Berdasarkan sifat nyala dari kedua tipe nyala tersebut, apabila diterapkan pada proses
pembakaran di kiln, maka tipe hollow cone flame dirasa lebih cocok karena dengan adanya
sirkulasi internal dari gas panas menunjukkan kestabilan nyala yang lebih baik.
4. Perpindahan panas antara gas dan padatan.

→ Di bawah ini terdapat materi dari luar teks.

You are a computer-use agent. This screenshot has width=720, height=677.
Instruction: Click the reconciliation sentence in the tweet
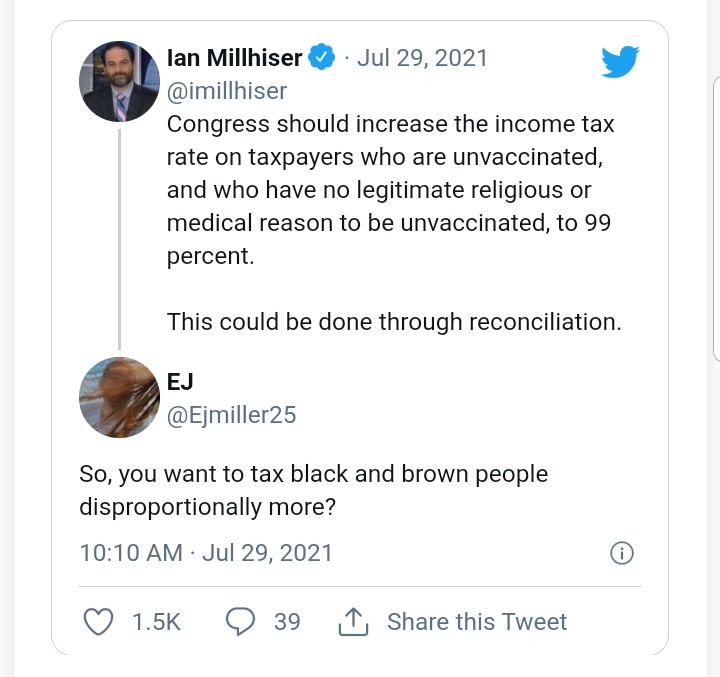(394, 322)
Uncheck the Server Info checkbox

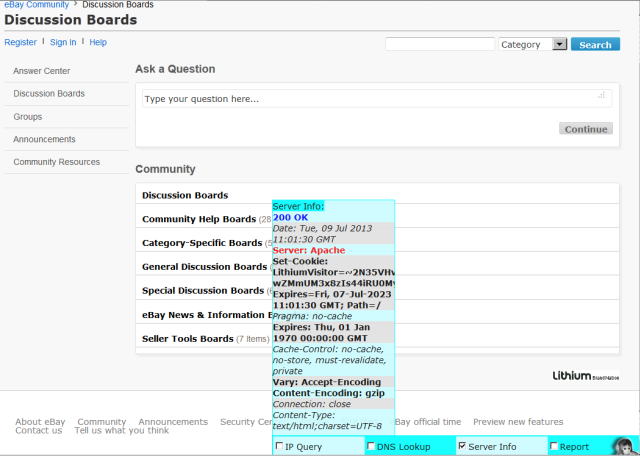click(461, 447)
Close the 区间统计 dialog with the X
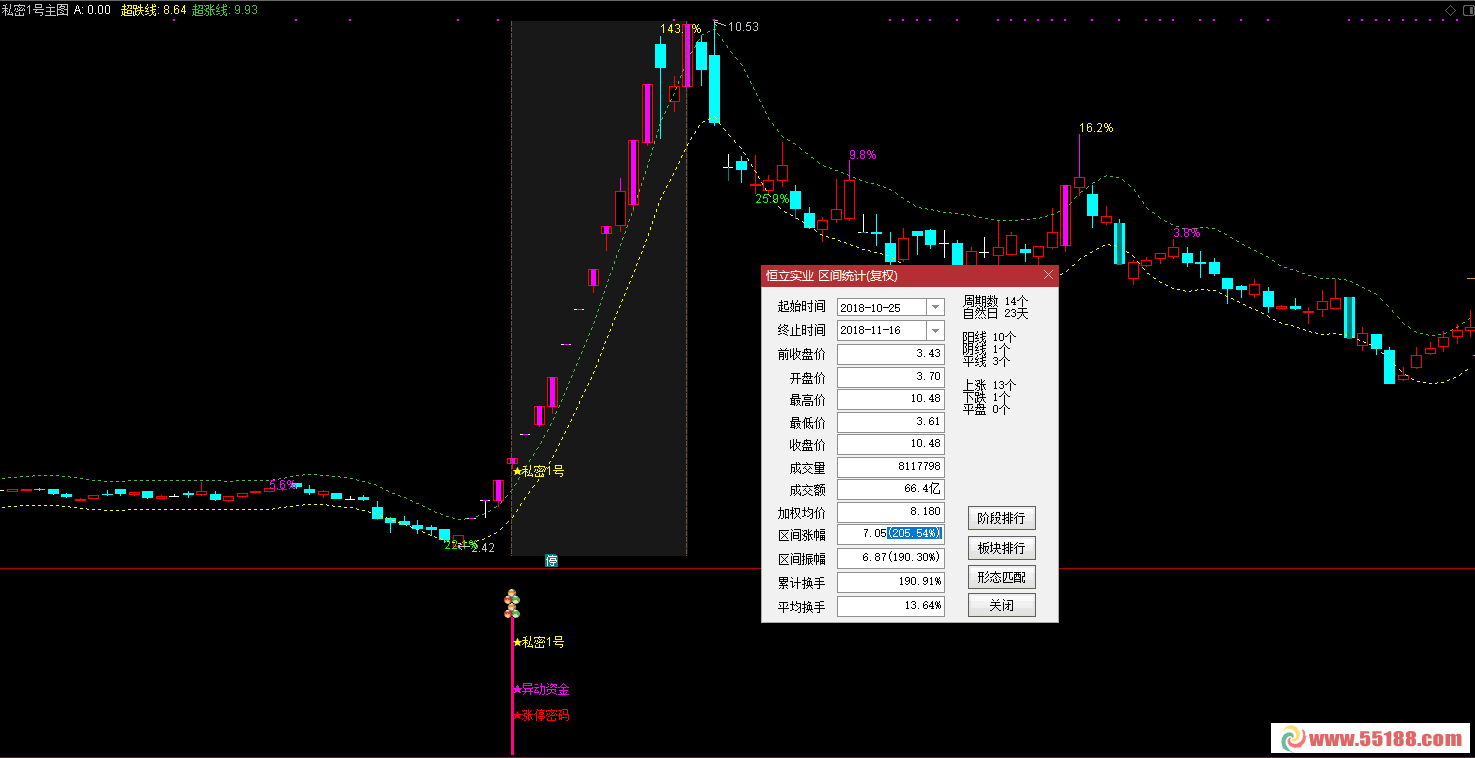The image size is (1475, 758). tap(1048, 275)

Perpindahan panas dari api atau gasgas hasil pembakaran ke rawmeal merupakan salah satu tujuan
dari proses pembakaran agar material rawmeal dapat bereaksi membentuk klinker dengan kualitas
yang baik. Namun sayangnya temperatur gas yang tinggi tidak selalu menghasilkan perpindahan
panas dari gas ke material rawmeal yang terbaik. Hal ini disebabkan oleh sebagian besar perpindahan
panas terjadi secara radiasi. Hanya sekitar 10% saja perpindahan panas berlangsung secara konveksi.
Laju perpindahan panas radiasi dapat dirumuskan sebagai berikut:
Q [kW/m2] = e x k x T4
dengan e adalah emisivitas nyala (maksimum bernilai 1), k adalah konstanta Stefan Boltzman dan T
adalah temperatur nyala dalam Kelvin. Dalam praktek tidak mungkin meningkatkan T dengan diikuti
e yang tinggi, karena pada saat yang sama dengan kenaikan T nilai e akan menurun. Jadi laju
perpindahan panas Q biasanya maksimum pada temperatur yang tidak terlalu tinggi namun masih di
atas temperatur klinkerisasi (sekitar 1450oC). Untuk pembakaran batubara nilai e mendekati 1 dengan
tempertur api yang tidak terlalu tinggi, sedangkan untuk pembakaran minyak nilai e pada api yang
dihasilkannya berkisar antara 0,7 hingga 0,9 dan kadang bisa turun hingga 0,3, serta untuk bahan
bakar gas nilai e sekitar 0,2 hingga 0,6. Radiasi dari nyala sebagian langsung mengenai material
rawmeal dan sebagian lagi mengenai dinding ruang bakar terlebih dulu untuk kemudian diradiasikan
kembali ke material rawmeal. Namun tidak seluruh panas yang diterima oleh dinding ruang bakar
diradiasikan kembali ke rawmeal, ada sebagian yang terbuang ke lingkungan. Dengan demikian
menjaga agar coating tetap stabil merupakan hal yang perlu dilakukan sehingga temperatur nyala yang
tinggi tetap dapat dipertahankan agar prosentase radiasi dari dinding ke material tetap tinggi.
Panas radiasi dari api dan dinding ini utamanya mengenai permukaan luar dari tumpukan material.
Kemudian panas mengalir ke bagian dalam tumpukan material dengan lambat sehingga perlu waktu
cukup untuk proses klinkerisasi yang sempurna. Dengan kata lain lambatnya penjalaran panas dari
permukaan ke dalam material mengakibatkan diperlukannya panjang burning zone yang cukup
memadai. Putaran kiln menyebabkan perputaran dan berhamburannya butiran bakal klinker. Hal ini
justru diinginkan agar perpindahan panas dapat berlangsung secara lebih cepat dan lebih merata.
Keseragaman ukuran butiran bakal klinker juga menunjang proses perpindahan panas ini. Oleh sebab
itu ada alasab yang menguntungkan beroperasi pada putaran kiln yang cukup tinggi untuk mengurangi
waktu tinggal klinker di dalam burning zone.